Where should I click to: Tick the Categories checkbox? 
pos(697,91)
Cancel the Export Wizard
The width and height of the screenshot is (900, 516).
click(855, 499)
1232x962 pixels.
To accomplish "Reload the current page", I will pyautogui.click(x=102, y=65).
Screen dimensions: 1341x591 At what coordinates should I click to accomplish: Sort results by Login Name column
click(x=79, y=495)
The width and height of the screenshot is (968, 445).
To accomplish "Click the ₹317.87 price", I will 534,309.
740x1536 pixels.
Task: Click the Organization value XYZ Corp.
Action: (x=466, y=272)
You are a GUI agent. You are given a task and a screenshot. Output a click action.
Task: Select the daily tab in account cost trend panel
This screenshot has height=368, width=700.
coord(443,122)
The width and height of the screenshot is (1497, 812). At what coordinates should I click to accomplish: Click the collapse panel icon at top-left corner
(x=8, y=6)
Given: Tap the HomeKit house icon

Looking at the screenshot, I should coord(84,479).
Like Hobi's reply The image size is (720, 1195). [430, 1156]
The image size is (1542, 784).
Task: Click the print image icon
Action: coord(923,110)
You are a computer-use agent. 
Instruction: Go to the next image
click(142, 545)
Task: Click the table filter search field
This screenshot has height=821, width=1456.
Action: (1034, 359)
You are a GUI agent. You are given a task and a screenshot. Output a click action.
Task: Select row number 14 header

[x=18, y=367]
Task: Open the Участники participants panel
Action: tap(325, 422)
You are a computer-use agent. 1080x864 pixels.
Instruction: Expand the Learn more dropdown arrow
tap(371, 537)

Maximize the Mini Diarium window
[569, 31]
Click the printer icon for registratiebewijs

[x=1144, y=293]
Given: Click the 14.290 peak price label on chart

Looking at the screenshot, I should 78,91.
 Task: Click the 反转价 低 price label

++++++++++

Please return a copy of each line in the entries that has the string "agent".

You are a GUI agent. You are given a task and a screenshot. Output a click action.
You are a computer-use agent. 
You are a GUI agent. You are given a task and a screenshot. Output a click action.
You are a computer-use agent. 1080x864 pixels.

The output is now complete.